Directions for this task: Please return every line of the records below verbatim, with no changes.

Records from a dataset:
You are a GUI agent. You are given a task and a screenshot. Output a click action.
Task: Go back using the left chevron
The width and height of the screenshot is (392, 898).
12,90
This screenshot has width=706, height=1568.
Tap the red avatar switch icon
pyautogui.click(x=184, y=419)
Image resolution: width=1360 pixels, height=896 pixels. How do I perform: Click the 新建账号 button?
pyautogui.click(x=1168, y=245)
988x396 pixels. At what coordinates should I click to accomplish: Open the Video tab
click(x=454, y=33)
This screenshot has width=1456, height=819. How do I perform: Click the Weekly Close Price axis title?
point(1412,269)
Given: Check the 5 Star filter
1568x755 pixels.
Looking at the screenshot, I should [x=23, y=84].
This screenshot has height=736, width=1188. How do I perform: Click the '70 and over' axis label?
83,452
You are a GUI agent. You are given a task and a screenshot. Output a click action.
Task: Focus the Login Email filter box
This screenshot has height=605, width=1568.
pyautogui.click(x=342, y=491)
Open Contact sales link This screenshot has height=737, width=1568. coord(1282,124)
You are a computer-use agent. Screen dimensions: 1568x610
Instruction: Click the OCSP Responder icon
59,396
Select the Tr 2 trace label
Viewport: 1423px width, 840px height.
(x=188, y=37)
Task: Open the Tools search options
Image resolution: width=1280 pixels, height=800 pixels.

Correct result:
You are a GUI agent. You are given a task and a screenshot. Output a click action.
Task: Go back using the left chevron
The width and height of the screenshot is (392, 898).
12,90
This screenshot has width=706, height=1568.
Tap the red avatar switch icon
pyautogui.click(x=184, y=419)
Image resolution: width=1360 pixels, height=896 pixels. How do I perform: Click the 新建账号 button?
pyautogui.click(x=1168, y=245)
988x396 pixels. At what coordinates should I click to accomplish: Open the Video tab
click(x=454, y=33)
This screenshot has width=1456, height=819. How do I perform: Click the Weekly Close Price axis title?
point(1412,269)
Given: Check the 5 Star filter
1568x755 pixels.
Looking at the screenshot, I should [x=23, y=84].
This screenshot has height=736, width=1188. How do I perform: Click the '70 and over' axis label?
83,452
You are a GUI agent. You are given a task and a screenshot. Output a click action.
Task: Focus the Login Email filter box
This screenshot has height=605, width=1568.
pyautogui.click(x=342, y=491)
Open Contact sales link This screenshot has height=737, width=1568. coord(1282,124)
You are a computer-use agent. Screen dimensions: 1568x610
Instruction: Click the OCSP Responder icon
59,396
Select the Tr 2 trace label
Viewport: 1423px width, 840px height.
(x=188, y=37)
Task: Open the Tools search options
Image resolution: width=1280 pixels, height=800 pixels.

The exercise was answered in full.